§ **抜粋本文**
--*--
氷熊氏:弊社の場合はあまりオンラインとオフラインで分けることはしていません。エンジニアも、オンライン診療やD2Cブランドなどオンライン事業部分を開発する人と、クリニックなどオフライン事業部分を開発する人をわけずに、両方の領域を同時にカバーしていますね。やはりそれぞれで分けてしまうと、それぞれの領域内での最良になってしまうと思うんです。

人数が少ないため結果的にそうなっている面もありますが、現在はエンジニアも、そしてビジネスサイドも全員が一丸となることで、サービス間の連携・全体を通した最適化などもスムーズに行えていると思います。

坂梨氏:私は前職のメディアでさまざまな企業さんとのコラボに取り組んだ経験が多く、その仕組みづくりは自分の得意分野です。現在は、人が少なくても、そうしたコラボを通じて事業のコントロールができている面があります。これから立体的に事業を組み立てる中では、自分ごと化ができて、事業に本気になれる人を、組織の中に何人持てるかがポイントになると考えています。
--*--
§ **以下のデータ**

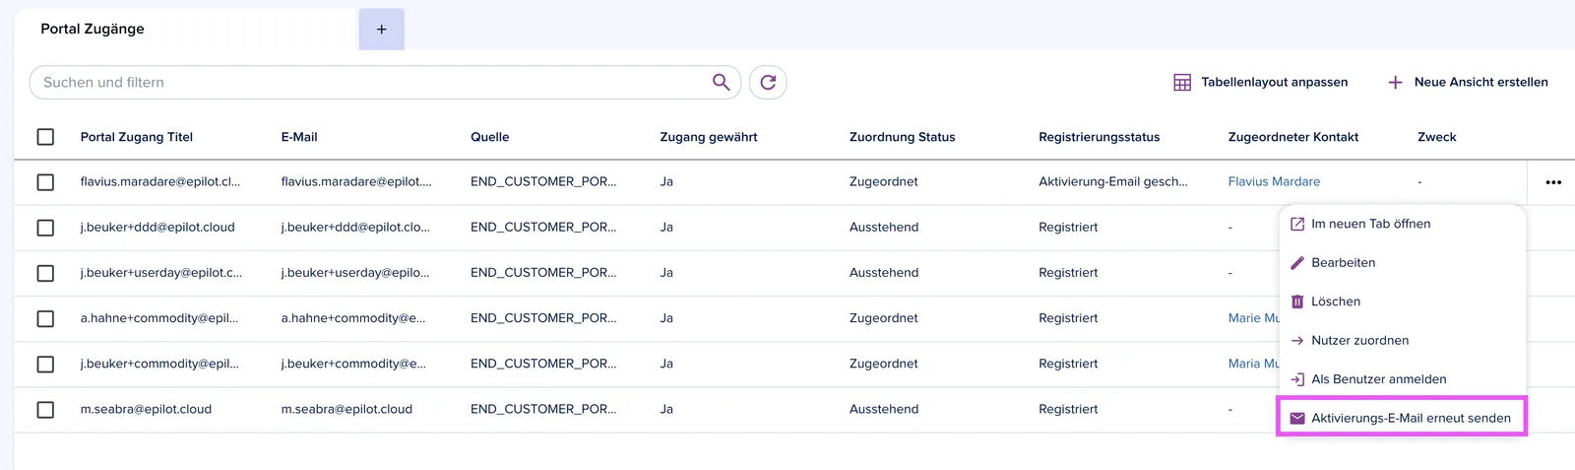
Task: Click the plus icon next to Neue Ansicht erstellen
Action: click(x=1395, y=83)
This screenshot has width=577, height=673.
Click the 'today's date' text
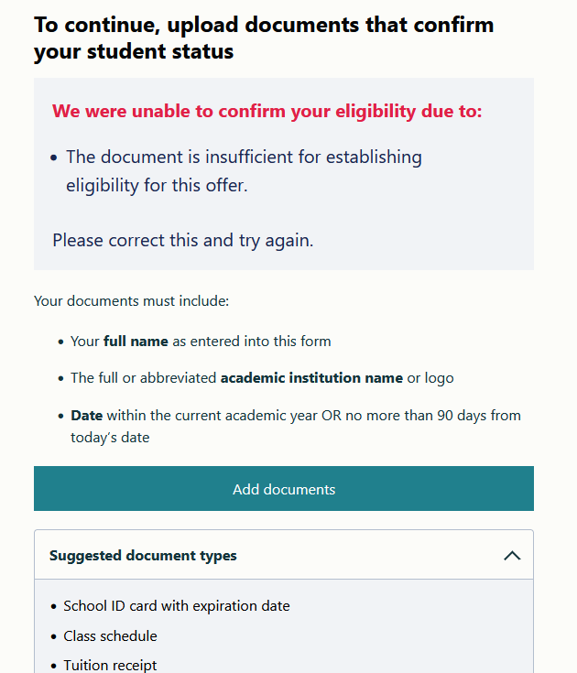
--*--
§ **課題 1**
抜粋本文について、次の問いに答えなさい。
(a) 氷熊氏の会社では、エンジニアはどの領域をカバーしていますか。
(b) 坂梨氏は、前職のどこで何に多く取り組みましたか。
(c) 坂梨氏は、今後何がポイントになると考えていますか。
§ **課題 2**
抜粋本文で、事業部分の具体例として挙げられているものをすべて書き出しなさい。
§ **課題 3**
事業と組織をめぐる対談である抜粋本文の続きを、最後の文の後から書きなさい。

§ **解答例 1**
(a) オンライン事業部分とオフライン事業部分の両方の領域を同時にカバーしている。
(b) 前職のメディアで、さまざまな企業とのコラボに多く取り組んだ。
(c) 自分ごと化ができ、事業に本気になれる人を、組織の中に何人持てるか。

§ **解答例 2**
オンライン診療、D2Cブランド、クリニック

§ **解答例 3**
D2C最前線#2 イベントの様子
今回はオンラインミーティングツールを使用し、リモートセミナーの形で実施された

D2C事業拡大フェーズにおいても、顧客とのつながりを大切に

-東氏:価値作りの面でも、また組織作りの面でも、必要なものを逆算して構築していけるのが大手と異なるD2Cベンチャーの強みと言えそうですね。
MiLさんは「事業立ち上げ」から、現在は「事業拡大」のフェーズに移っていらっしゃると思いますが、その過程での注意点はありますか?

杉岡氏:事業が拡大するにつれ、ブランドがもともと顧客対象としている人たち以外の方も入ってきたときに難しさが出てくると考えています。弊社のようにニッチをターゲットにしている事業に、ありがたいことにニッチなニーズを持つ方以外のユーザーが入ってきたときに、期待に応えられなくなるという問題が生じます。

この時に大切なのは、いかにその新たなニーズを早くキャッチアップできるかではないでしょうか。そのニーズが自分たちが解決すべき課題だと判断できれば、それをプロダクトやサービスにスピーディーに載せ替えていくのが大変重要だと思います。

-東氏:その課題に取り組むべきかどうかは、どのようにジャッジしているのですか?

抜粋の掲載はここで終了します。